- PROMPT -
Output only the stretch of the listing that starts at the line containing "Instruction: Click the" and ends at the line containing "Screen dimensions: 1202x902", reproduced exactly with both ends.

- DATA SUPPLIED -

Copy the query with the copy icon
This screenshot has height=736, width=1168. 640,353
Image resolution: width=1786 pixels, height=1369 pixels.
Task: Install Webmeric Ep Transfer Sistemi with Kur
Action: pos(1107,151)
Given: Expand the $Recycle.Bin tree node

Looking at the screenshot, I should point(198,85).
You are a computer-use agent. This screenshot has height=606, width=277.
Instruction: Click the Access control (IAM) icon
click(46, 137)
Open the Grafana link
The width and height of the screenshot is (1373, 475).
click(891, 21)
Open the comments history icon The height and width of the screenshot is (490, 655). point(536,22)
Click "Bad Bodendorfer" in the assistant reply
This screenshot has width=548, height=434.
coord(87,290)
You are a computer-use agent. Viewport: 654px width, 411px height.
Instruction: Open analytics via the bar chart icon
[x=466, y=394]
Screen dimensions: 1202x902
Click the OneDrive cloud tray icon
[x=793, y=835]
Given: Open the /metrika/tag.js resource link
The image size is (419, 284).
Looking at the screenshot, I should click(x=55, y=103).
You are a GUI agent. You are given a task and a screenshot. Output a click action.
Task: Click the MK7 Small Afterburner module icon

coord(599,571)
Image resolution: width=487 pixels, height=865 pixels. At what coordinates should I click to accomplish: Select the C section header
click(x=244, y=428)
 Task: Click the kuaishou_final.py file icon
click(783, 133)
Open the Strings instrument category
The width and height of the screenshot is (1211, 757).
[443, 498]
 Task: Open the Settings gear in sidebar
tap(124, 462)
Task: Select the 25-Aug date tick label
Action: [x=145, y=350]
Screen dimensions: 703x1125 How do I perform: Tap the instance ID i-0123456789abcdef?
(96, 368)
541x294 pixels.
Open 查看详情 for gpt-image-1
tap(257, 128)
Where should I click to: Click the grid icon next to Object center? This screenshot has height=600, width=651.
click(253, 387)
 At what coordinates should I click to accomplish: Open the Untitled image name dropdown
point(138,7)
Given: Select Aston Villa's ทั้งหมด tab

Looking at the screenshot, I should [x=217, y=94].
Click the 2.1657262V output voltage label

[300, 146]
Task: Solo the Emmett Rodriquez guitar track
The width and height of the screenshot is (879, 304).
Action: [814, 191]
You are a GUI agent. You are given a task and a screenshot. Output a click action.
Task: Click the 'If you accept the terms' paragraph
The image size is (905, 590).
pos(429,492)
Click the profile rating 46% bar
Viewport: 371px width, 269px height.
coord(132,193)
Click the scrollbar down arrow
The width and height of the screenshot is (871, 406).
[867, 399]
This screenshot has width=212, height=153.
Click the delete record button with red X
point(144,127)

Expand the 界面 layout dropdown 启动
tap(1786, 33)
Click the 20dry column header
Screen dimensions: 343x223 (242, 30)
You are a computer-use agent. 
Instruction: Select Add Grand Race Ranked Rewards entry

- OUTPUT FOR THIS TASK -
Instruction: Click the Access control (IAM) icon
click(46, 137)
Open the Grafana link
The width and height of the screenshot is (1373, 475).
click(891, 21)
Open the comments history icon The height and width of the screenshot is (490, 655). point(536,22)
Click "Bad Bodendorfer" in the assistant reply
This screenshot has width=548, height=434.
coord(87,290)
You are a computer-use agent. Viewport: 654px width, 411px height.
Instruction: Open analytics via the bar chart icon
[x=466, y=394]
Screen dimensions: 1202x902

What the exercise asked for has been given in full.